▶ _Problem to work on_
Return each entry unchanged.

[Dataset records]

-*-

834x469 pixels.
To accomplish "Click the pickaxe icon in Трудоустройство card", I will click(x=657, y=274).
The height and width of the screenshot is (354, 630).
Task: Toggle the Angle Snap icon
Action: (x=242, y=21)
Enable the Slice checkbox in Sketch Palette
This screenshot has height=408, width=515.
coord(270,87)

-*-

▶ _Response to this task_
834x469 pixels.
To accomplish "Click the pickaxe icon in Трудоустройство card", I will click(x=657, y=274).
The height and width of the screenshot is (354, 630).
Task: Toggle the Angle Snap icon
Action: (x=242, y=21)
Enable the Slice checkbox in Sketch Palette
This screenshot has height=408, width=515.
coord(270,87)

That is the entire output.